> _Podany fragment_
>>>>>

To już przedostatni odcinek relacji z wyprawy Moniki Galickiej i Ryszarda Jóźwiaka. Przemierzają Indochiny, by zgłębiać tajniki dalekowschodnich sztuk walki. Właśnie dotarli do cesarskiego miasta Hue w Wietnamie.
Dni 14 i 15
Wietnamskie Koleje Państwowe. Szczerze mówiąc nie bardzo wiedzieliśmy, czego możemy, a raczej czego powinniśmy się po nich spodziewać. Podróż autobusami była niecodziennym doświadczeniem, z pewną niecierpliwością oczekiwaliśmy więc kolejnego wyzwania – przejazdu nocnym pociągiem z Sajgonu do cesarskiego miasta Hue.

<<<<<

> _Materiał źródłowy_
>>>>>

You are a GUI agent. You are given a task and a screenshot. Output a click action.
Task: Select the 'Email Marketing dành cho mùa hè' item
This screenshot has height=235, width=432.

<<<<<

> _Polecenie_
Proszę zredagować fragment tekstu o wyprawie przez Indochiny od "Dni 14 i 15" do "cesarskiego miasta Hue.", zastępując "Sajgonu" słowem "Hanoi".

> _Wynik końcowy_
Dni 14 i 15
Wietnamskie Koleje Państwowe. Szczerze mówiąc nie bardzo wiedzieliśmy, czego możemy, a raczej czego powinniśmy się po nich spodziewać. Podróż autobusami była niecodziennym doświadczeniem, z pewną niecierpliwością oczekiwaliśmy więc kolejnego wyzwania – przejazdu nocnym pociągiem z Hanoi do cesarskiego miasta Hue.